Nearly everyone in America has already achieved step 1. This shouldn't be a hard step. Most of us "want" to lose weight. But most of us think it's just going to happen without making any lifestyle changes. Uh, America, Get real. Thanks.
Here's my experience with Step 1:
Step 1. I was at step 1 for a very long time. In early (Jan) 2010 I told myself that I would finally go join Weight Watchers when I got a permanent position at the company I was contracted to work for. I told myself that "once I had that job, I'd have the money to afford WW." Shortly thereafter (Feb), I got that permanent position. Did I follow through on my "someday isle" promise to myself? Haha. Of course not.
Step 1. Later in 2010 (June), I got married. As we planned the wedding, I told myself, "I'm going to lose weight for the wedding." My strategy was to "think more about my eating and have more self-control." Did I succeed? Uh, no. (As a side note, I got married a week after my graduation. So lots of pictures were taken of me just a week apart. I look like I gained a LOT of weight between those 10 days. Wow.)
Step 1. December 2010, I cried and tantrumed every morning when I tried to get ready for work because NONE of my clothes fit. I was miserable. I started out everyday frustrated and pissed off. Not worth it. What the hell was my problem?! This is when I really decided and that I was actually going to lose the weight.
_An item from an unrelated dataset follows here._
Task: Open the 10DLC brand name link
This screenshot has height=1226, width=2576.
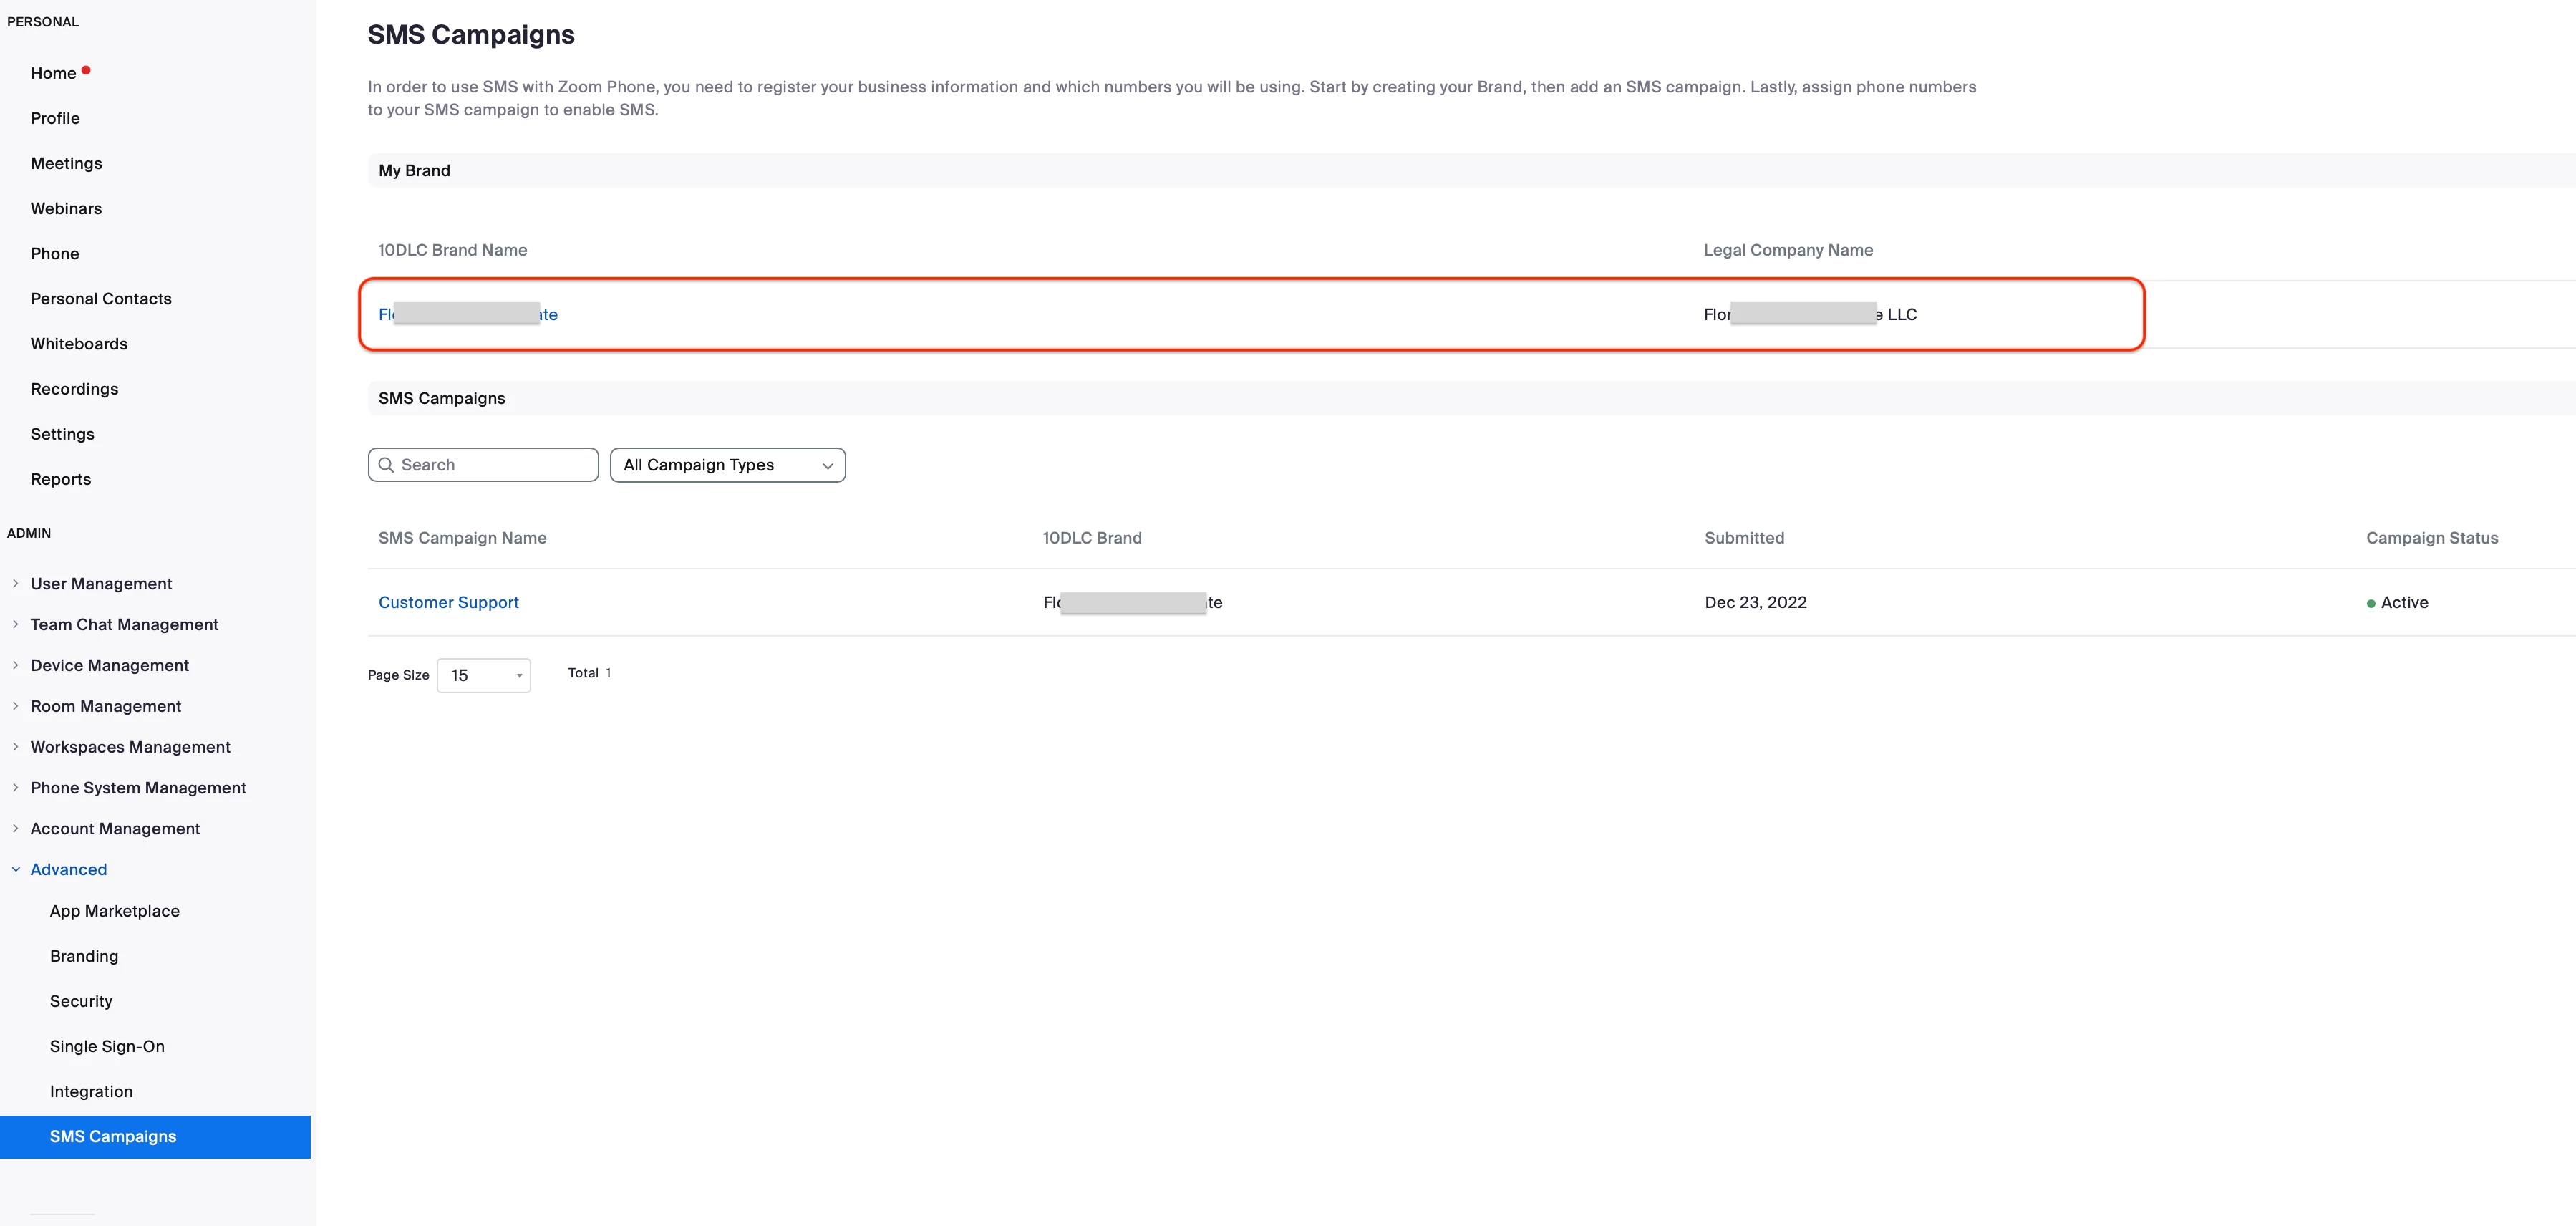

Hmm. Obviously, Step 1 isn't enough. Knowing you want to lose weight isn't enough. There's MUCH more to losing weight than a desire. "If wishes were fishes" as they say. I knew I needed to lose weight for an entire year before I actually began losing weight. In that year of wanting to lose weight, I actually gained a lot more weight. I thought I had motivation. Wasn't a wedding a good reason to lose weight? Yeah, it should have been, so why didn't it work?